## PROVIDED PASSAGE:
********************
Working at Scale
Scaling up machine learning in the cloud with parallelization and cloud data access.
Working With STAC - At Scale
STAC: SpatioTemporal Asset Catalog
The SpatioTemporal Asset Catalog (STAC) specification aims to standardize the way geospatial assets are exposed online and queried. A 'spatiotemporal asset' is any file that represents information about the earth captured in a certain space and time. The initial focus is primarily remotely-sensed imagery (from satellites, but also planes, drones, balloons, etc), but the core is designed to be extensible to SAR, full motion video, point clouds, hyperspectral, LiDAR and derived data like NDVI, Digital Elevation Models, mosaics, etc.
Ref:https://github.com/radiantearth/stac-spechttps://github.com/radiantearth/stac-spec Using STAC makes data indexation and discovery really easy. In addition to the Collection/Item/Asset (data) specifications, data providers are also encouraged to follow a STAC API specification: https://github.com/radiantearth/stac-api-spec
The API is compliant with the OGC API - Features standard (formerly known as OGC Web Feature Service 3), in that it defines many of the endpoints that STAC uses. A STAC API should be compatible and usable with any OGC API - Features clients. The STAC API can be thought of as a specialized Features API to search STAC Catalogs, where the features returned are STAC Items, that have common properties, links to their assets and geometries that represent the footprints of the geospatial assets.
********************
## SUPPLIED MATERIAL:
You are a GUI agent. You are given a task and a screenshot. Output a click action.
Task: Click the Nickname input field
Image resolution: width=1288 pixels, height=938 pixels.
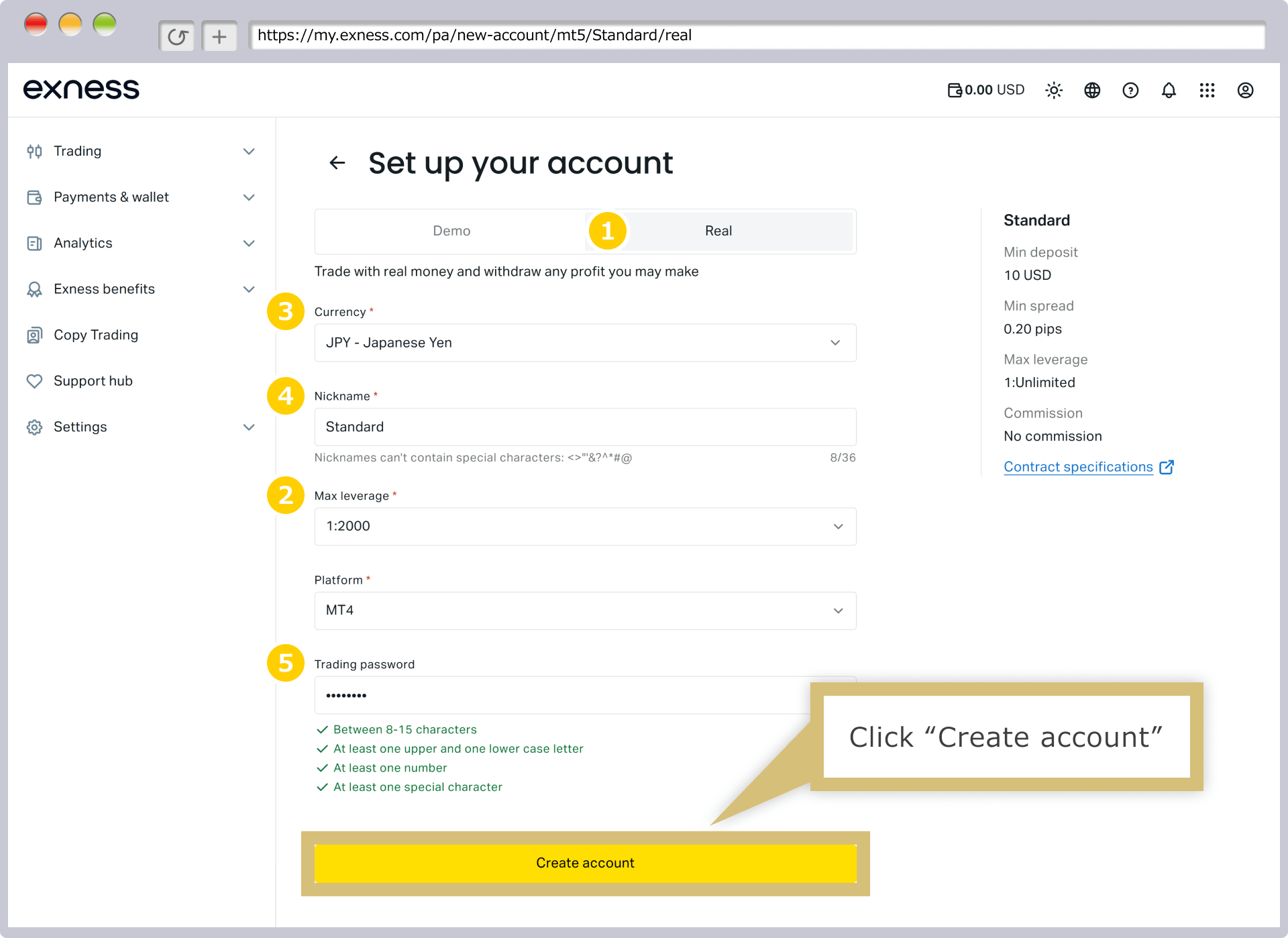point(585,427)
********************
## STATED EXERCISE:
Extend the passage on the SpatioTemporal Asset Catalog, picking up right after its final sentence.

## TASK OUTPUT:
Sentinel 2
Thanks to Digital Earth Africa and in collaboration with Sinergise, Element 84, Amazon Web Services (AWS) and the Committee on Earth Observation Satellites (CEOS), Sentinel 2 (Level 2) data over Africa, usually stored as JPEG2000, has been translated to COG more important a STAC database and API has been setup.
https://www.digitalearthafrica.org/news/operational-and-ready-use-satellite-data-now-available-across-africa The API is provided by @element84 and follows the latest specification: https://earth-search.aws.element84.com/v0
TiTiler: STAC + COG
Docs: https://github.com/developmentseed/titiler/blob/master/docs/endpoints/stac.md
TiTiler was first designed to work with single COG by passing the file URL to the tiler.
e.g : https://myendpoint/cog/tiles/1/2/3?url=https://somewhere.com/mycog.tif
With STAC is a bit different because we first have to read the STAC items and then know which assets to read.
Example of STAC Item
{
"type": "Feature",
"id": "S2A_34SGA_20200318_0_L2A",
"geometry": {...},
"properties": {
"datetime": "2020-03-18T09:11:33Z",
...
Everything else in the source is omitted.